Bangash aqibbangash

Turning hard AI problems into reliable products — from green-field architecture to teams shipping at scale across PK · USA · UK · UAE.

👋 About

I'm an engineering leader with 10+ years shipping full-stack systems and the last several leading AI transformation for ambitious products. I move comfortably from a whiteboard system diagram to a Rust async worker to a multi-tenant Kubernetes deploy — and I most enjoy the messy middle where research-grade models have to survive production traffic.
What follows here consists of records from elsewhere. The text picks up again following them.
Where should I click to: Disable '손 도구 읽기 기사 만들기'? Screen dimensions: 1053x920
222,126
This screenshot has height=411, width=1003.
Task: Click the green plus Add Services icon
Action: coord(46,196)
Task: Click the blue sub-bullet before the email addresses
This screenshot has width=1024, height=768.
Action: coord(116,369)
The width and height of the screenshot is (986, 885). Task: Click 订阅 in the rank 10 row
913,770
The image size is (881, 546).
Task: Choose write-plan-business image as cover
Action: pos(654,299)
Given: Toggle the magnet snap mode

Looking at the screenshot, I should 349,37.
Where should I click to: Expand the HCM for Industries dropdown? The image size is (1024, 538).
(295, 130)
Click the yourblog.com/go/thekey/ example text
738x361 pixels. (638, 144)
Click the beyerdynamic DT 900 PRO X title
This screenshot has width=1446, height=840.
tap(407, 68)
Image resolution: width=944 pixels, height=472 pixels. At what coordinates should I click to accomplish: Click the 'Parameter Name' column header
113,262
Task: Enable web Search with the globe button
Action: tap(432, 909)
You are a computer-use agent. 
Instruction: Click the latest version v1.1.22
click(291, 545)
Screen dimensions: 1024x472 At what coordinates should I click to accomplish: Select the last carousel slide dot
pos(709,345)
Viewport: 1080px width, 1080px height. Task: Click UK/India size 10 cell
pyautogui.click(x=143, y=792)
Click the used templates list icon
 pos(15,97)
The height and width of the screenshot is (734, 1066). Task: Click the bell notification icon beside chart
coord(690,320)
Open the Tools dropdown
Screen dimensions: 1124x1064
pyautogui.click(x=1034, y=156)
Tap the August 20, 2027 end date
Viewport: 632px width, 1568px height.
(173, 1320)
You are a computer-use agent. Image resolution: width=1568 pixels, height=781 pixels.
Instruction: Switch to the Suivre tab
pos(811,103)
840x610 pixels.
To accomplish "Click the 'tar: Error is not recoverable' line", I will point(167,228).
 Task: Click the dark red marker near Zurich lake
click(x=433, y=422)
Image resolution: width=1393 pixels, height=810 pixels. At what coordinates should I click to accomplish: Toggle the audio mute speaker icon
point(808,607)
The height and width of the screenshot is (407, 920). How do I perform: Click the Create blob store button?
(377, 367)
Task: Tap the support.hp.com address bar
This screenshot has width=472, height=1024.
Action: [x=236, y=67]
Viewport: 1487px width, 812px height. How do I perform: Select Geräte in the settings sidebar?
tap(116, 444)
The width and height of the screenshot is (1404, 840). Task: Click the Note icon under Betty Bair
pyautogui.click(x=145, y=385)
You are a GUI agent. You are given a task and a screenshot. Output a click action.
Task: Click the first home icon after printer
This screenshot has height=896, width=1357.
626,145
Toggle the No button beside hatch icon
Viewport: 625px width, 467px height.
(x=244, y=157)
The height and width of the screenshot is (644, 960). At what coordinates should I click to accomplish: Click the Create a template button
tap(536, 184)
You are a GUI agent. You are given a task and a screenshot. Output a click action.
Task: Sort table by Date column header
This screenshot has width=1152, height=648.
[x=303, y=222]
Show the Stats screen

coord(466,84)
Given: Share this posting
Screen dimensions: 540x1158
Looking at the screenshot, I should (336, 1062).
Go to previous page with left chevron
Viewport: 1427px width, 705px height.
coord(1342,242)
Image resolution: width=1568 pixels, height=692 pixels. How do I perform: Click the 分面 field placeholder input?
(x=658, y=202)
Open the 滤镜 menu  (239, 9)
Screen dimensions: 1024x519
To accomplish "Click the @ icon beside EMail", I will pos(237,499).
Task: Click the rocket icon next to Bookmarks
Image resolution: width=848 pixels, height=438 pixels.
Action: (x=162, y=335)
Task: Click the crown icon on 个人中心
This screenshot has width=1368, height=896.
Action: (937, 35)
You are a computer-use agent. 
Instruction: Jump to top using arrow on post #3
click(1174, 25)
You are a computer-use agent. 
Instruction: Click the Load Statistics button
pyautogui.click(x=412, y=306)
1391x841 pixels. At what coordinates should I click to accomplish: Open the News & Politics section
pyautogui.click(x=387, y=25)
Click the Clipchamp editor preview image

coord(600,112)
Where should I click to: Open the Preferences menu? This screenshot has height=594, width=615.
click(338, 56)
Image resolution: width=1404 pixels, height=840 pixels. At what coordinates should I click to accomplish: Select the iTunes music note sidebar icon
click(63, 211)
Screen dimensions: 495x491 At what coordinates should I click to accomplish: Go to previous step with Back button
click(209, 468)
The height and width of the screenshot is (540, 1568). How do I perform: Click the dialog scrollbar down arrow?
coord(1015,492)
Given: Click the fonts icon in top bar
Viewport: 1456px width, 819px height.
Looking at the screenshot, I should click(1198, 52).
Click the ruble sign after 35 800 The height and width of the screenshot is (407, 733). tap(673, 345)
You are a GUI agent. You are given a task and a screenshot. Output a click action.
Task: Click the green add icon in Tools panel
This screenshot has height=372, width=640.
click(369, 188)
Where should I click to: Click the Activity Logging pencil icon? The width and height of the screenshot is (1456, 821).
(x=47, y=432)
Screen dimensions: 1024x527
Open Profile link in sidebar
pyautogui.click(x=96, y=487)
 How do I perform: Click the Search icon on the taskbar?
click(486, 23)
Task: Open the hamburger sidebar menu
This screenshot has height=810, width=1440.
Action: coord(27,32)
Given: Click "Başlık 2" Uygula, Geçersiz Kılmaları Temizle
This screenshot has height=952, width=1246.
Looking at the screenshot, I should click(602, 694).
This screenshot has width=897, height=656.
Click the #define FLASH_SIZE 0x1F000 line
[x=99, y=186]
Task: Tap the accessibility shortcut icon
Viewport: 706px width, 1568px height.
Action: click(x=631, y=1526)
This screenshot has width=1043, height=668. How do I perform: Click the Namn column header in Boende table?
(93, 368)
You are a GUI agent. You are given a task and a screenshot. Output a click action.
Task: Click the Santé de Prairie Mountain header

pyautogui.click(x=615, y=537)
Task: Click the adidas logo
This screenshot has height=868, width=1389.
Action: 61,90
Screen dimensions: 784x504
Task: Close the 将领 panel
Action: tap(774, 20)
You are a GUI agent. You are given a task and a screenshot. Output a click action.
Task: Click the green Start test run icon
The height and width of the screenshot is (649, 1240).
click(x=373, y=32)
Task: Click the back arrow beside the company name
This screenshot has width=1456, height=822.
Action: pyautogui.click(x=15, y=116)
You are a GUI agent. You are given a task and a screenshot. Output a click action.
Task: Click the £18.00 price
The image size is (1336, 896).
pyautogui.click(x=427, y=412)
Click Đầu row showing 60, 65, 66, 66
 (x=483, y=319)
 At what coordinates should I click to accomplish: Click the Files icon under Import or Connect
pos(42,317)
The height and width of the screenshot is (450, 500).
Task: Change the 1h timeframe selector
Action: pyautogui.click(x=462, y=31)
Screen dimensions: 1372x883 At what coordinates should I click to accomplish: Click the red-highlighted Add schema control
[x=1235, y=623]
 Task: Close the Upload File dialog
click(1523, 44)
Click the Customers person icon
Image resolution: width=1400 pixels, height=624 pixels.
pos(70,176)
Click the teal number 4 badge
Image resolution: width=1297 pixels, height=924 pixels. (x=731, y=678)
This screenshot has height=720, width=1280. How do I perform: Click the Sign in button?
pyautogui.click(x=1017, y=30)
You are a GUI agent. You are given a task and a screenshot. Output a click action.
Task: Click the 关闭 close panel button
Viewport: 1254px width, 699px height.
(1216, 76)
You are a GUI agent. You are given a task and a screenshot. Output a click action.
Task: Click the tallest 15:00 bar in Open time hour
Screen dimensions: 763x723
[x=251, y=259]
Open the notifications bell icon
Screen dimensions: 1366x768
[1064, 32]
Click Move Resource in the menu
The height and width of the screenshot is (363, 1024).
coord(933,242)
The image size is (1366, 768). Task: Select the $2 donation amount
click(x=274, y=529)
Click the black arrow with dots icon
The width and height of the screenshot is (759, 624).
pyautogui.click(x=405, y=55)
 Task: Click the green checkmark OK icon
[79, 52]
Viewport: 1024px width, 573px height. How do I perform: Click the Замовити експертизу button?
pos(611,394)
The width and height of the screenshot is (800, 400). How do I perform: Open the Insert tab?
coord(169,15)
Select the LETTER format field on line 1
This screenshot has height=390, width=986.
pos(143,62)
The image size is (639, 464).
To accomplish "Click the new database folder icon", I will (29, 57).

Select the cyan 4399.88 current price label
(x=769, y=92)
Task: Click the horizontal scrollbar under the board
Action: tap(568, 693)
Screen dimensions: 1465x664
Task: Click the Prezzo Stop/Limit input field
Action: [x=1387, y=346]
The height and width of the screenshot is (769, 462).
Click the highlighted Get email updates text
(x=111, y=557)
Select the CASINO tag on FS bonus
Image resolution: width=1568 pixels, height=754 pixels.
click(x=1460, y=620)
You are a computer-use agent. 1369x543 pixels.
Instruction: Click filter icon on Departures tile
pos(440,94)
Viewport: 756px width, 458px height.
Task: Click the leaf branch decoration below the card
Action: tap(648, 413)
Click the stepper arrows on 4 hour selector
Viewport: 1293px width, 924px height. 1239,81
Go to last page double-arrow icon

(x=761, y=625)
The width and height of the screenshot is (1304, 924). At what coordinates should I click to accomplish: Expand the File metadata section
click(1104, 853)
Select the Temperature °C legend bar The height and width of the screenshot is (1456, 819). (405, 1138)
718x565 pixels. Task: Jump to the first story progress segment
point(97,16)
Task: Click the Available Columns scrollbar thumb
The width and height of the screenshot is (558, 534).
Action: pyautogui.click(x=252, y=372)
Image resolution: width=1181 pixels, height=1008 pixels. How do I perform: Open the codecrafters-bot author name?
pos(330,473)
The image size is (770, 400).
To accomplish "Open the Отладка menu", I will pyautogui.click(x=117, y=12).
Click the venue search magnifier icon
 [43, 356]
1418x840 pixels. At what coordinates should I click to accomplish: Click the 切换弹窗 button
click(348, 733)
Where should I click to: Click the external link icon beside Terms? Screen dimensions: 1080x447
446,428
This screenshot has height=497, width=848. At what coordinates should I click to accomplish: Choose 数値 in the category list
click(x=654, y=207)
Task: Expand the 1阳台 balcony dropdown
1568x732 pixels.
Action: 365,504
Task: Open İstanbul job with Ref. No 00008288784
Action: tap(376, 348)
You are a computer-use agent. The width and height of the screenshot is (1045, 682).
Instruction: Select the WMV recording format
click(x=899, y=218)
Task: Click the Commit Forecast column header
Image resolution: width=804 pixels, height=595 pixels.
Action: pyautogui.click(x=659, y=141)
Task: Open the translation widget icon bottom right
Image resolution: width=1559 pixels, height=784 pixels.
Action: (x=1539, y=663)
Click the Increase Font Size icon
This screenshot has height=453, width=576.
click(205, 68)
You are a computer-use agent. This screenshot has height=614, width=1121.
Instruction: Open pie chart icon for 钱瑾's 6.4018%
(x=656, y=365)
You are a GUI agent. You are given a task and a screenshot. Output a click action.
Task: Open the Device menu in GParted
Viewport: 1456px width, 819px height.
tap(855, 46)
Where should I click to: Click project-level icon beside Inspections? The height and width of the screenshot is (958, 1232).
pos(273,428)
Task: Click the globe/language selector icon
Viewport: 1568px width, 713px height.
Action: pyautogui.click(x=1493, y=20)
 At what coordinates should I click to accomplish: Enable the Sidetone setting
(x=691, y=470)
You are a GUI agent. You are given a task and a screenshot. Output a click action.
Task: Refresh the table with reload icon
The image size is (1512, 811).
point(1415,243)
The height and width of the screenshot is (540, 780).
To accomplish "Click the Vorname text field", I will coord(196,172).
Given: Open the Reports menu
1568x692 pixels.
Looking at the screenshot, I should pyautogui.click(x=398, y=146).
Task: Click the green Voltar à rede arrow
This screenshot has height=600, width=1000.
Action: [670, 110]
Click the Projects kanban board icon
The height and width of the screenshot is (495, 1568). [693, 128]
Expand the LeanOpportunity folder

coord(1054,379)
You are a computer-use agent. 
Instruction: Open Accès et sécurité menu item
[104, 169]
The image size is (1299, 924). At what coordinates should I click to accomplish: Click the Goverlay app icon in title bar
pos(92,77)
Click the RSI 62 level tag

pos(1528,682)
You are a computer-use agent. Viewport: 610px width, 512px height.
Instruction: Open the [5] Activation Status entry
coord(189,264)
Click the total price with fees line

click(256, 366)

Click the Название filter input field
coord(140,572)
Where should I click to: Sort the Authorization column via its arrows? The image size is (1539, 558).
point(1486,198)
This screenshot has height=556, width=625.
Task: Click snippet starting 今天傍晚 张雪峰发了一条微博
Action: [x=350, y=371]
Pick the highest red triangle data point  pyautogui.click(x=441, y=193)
Today I lead engineering at Clerint Media, building a real-time broadcast intelligence platform that analyzes dozens of live TV streams concurrently — face recognition, OCR, and speech-to-text into a searchable, alertable evidence layer.

🚀 What I Help Teams Do


🧠 AI products from zero	Take a model that works in a notebook and turn it into a pipeline that survives 30 concurrent live streams, restarts, GPU loss, and 3 AM pages.
🏗️ Solution architecture audits	Walk into an existing system and find the 20% of design driving 80% of incidents and cloud bill. Output: a phased plan, not a 60-slide deck.
🧭 Fractional CTO for early-stage	Pick the stack, hire the first engineers, ship the first version, and stay long enough to make sure it doesn't collapse under its own weight.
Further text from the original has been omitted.